> _PROBLEM A_: Copy the court opinion starting at "Unpublished Opinion No." and ending at "ruling.  We affirm.", switching "directed verdict" to "judgment".
> _PROBLEM B_: Pick up the appeals court opinion from its last sentence and continue it.

> _TEXT SHOWN_:
----

In The Court of Appeals

Cynthia Cunningham as GAL for Deazia Cunningham, Appellant,


Jennie Mixon, Rosa Weathersby, and Mixon Day Care, Respondents.

Appeal From Richland County
 Alison Renee Lee, Circuit Court Judge

Unpublished Opinion No. 2006-UP-211
Heard March 7, 2006 – Filed April 18, 2006


William T. Toal, of Columbia, for Appellant.

Vernon F. Dunbar, of Greenville, for Respondents.

PER CURIAM:  Cynthia Cunningham brought a cause of action against Mixon Day Care for negligence arising from injuries sustained by Cunningham’s daughter (Daughter) while under Mixon Day Care’s supervision.  The trial court granted a directed verdict in favor of Mixon Day Care.  Cunningham appeals the trial court’s ruling.  We affirm.    


On December 8, 2000, Daughter, then eighteen (18) months old, was assaulted by a four-year-old child while both children were under the care and supervision of Mixon Day Care in Columbia, South Carolina.  Daughter was scratched on her head, neck, and back, and bitten on her eyelid.  As a result of this assault, Daughter underwent surgery and received five stitches in her eyelid.  Her medical bills totaled $6,759.50.

----

[Saved data entries]
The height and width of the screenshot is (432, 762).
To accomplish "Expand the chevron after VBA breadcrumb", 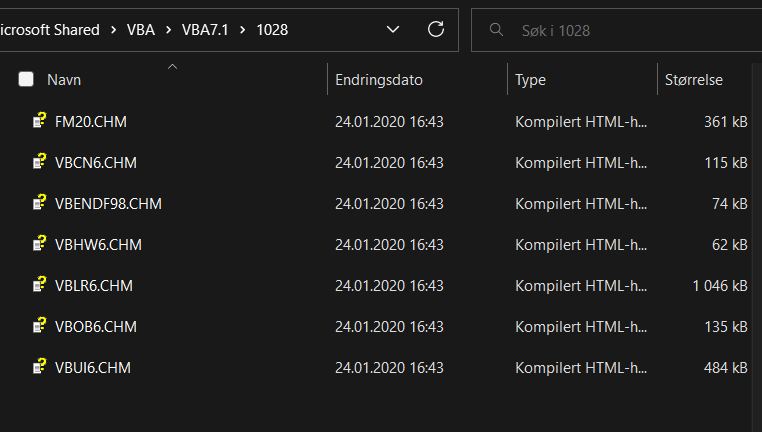I will point(169,30).
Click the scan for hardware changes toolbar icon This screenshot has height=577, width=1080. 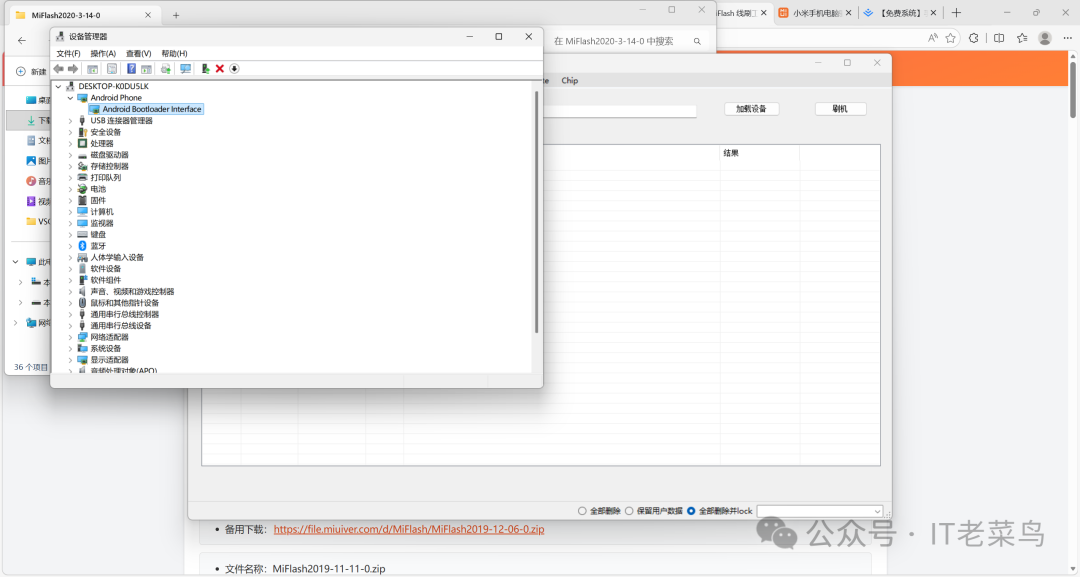(186, 68)
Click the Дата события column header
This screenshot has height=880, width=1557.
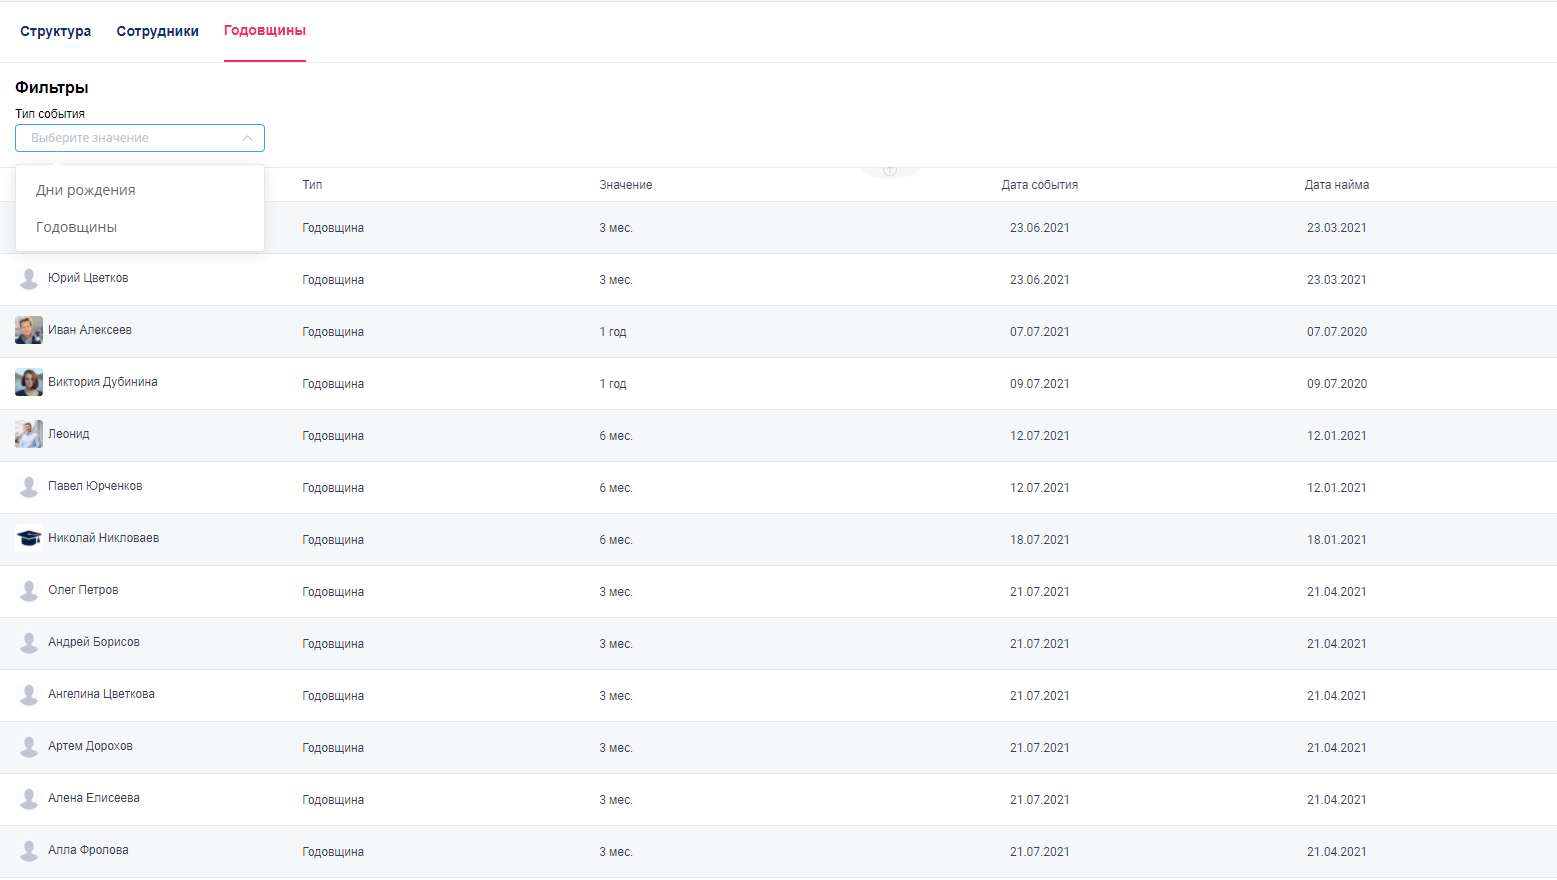[x=1039, y=185]
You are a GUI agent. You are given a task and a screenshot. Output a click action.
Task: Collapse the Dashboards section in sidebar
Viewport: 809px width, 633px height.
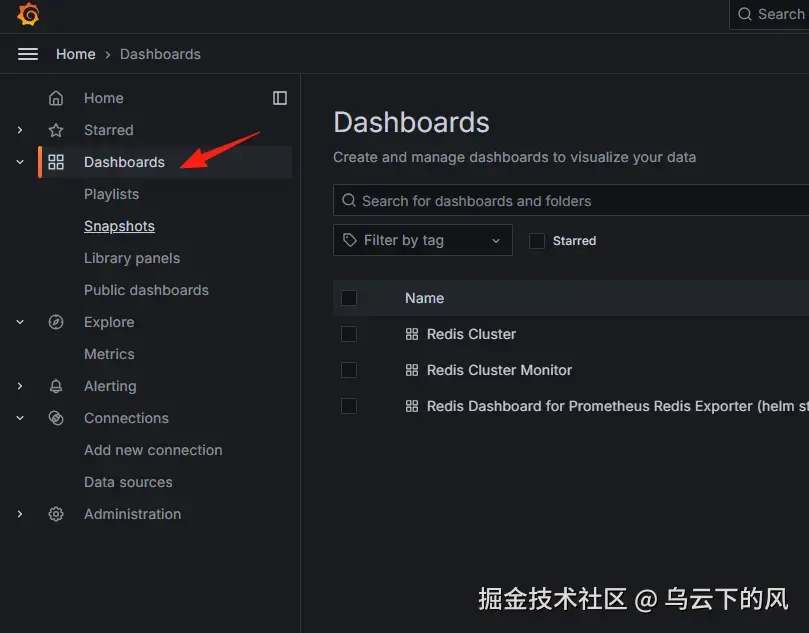click(x=19, y=162)
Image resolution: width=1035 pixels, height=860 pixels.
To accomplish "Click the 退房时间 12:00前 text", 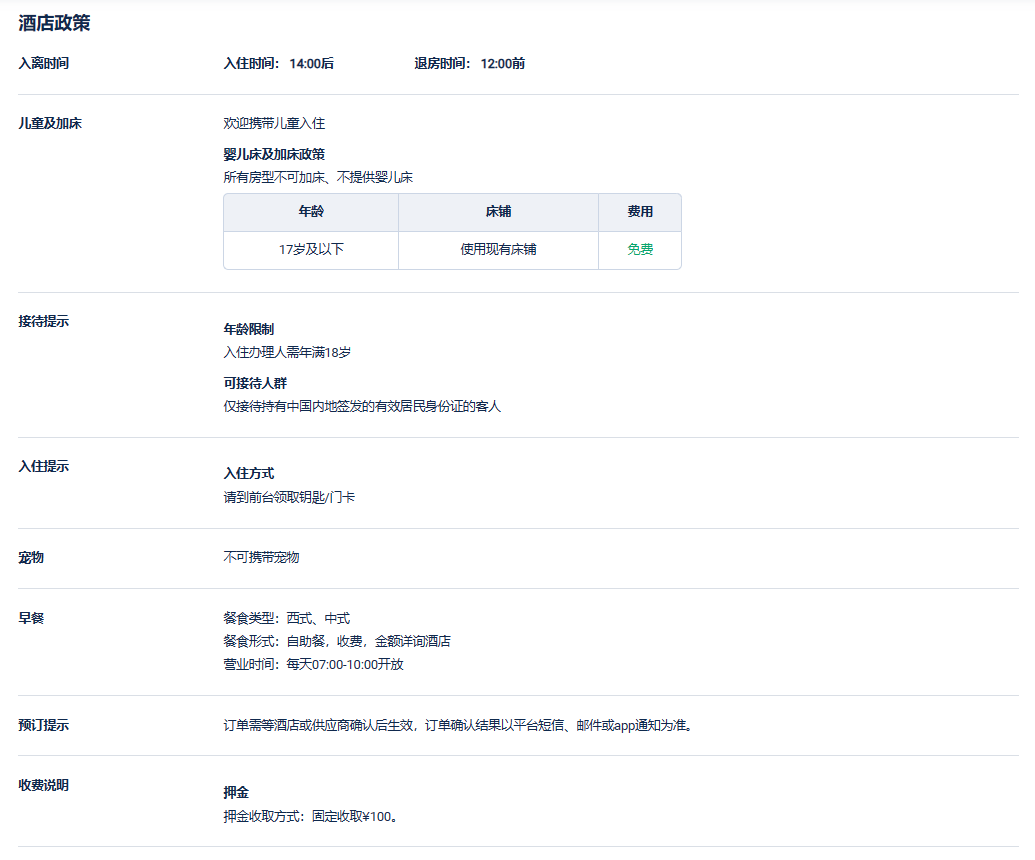I will click(x=469, y=64).
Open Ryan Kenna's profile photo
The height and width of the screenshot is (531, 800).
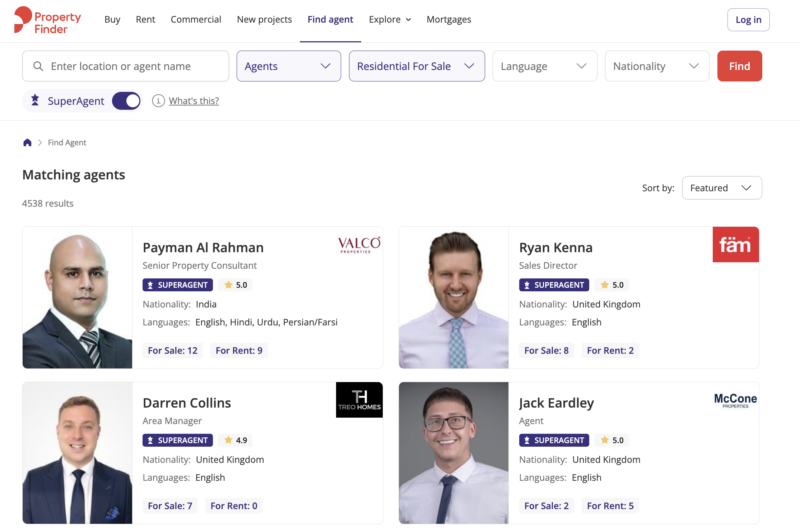(x=453, y=298)
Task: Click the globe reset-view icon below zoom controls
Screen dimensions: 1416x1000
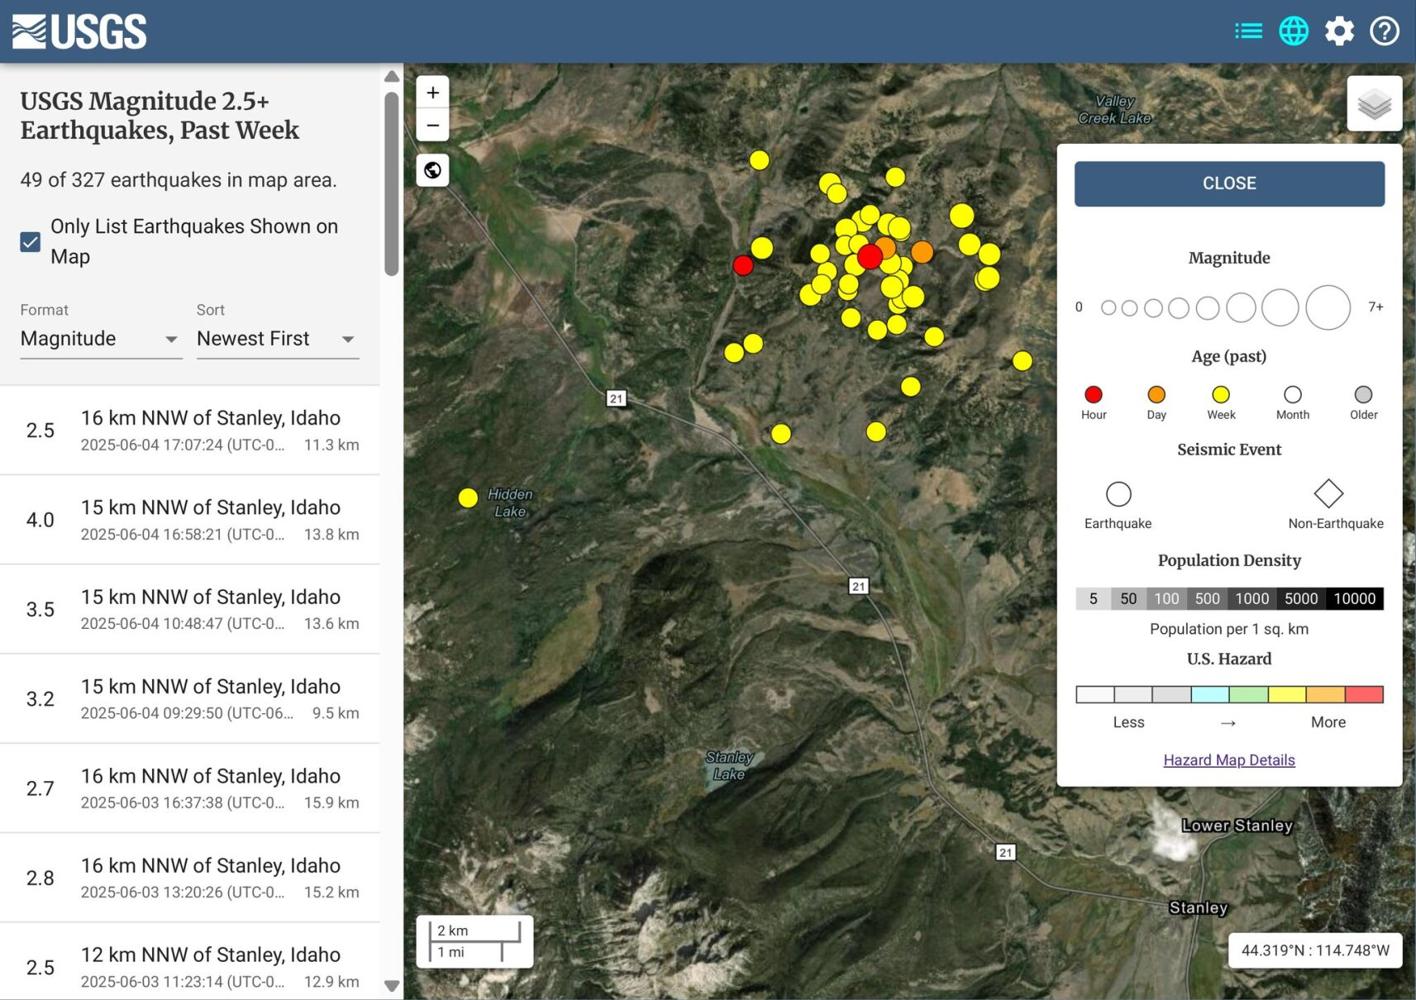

----

> _WRITTEN ANSWER A_:
Unpublished Opinion No. 2006-UP-211
Heard March 7, 2006 – Filed April 18, 2006


William T. Toal, of Columbia, for Appellant.

Vernon F. Dunbar, of Greenville, for Respondents.

PER CURIAM:  Cynthia Cunningham brought a cause of action against Mixon Day Care for negligence arising from injuries sustained by Cunningham’s daughter (Daughter) while under Mixon Day Care’s supervision.  The trial court granted a judgment in favor of Mixon Day Care.  Cunningham appeals the trial court’s ruling.  We affirm.

> _WRITTEN ANSWER B_:
On December 5, 2003, Cunningham filed suit on behalf of Daughter against Mixon Day Care.  The suit alleged negligent, willful, wanton, careless, and grossly negligent behavior on the part of Mixon Day Care. 

At trial, Cunningham was Daughter’s sole witness.  Cunningham testified that she dropped Daughter off at Mixon Day Care on December 8, 2000.  In the early afternoon, Rosa Weathersby, one of the proprietors of the day care center, called Cunningham and informed her that Daughter had been scratched and needed immediate medical attention.  Cunningham drove to the day care center to retrieve Daughter and saw that Daughter’s injuries were “more severe than a scratch.”   

Cunningham learned another child at the day care center, a four-year-old boy, assaulted Daughter and caused her injuries.  Cunningham took Daughter to her pediatrician’s office and then to an eye specialist.  Cunningham testified that Daughter had surgery on her eye the following day and received five stitches in her eyelid.  In addition to her testimony describing these events, Cunningham submitted six photographs depicting Daughter’s injuries.  The photographs were taken at the doctor’s office on the day of the assault.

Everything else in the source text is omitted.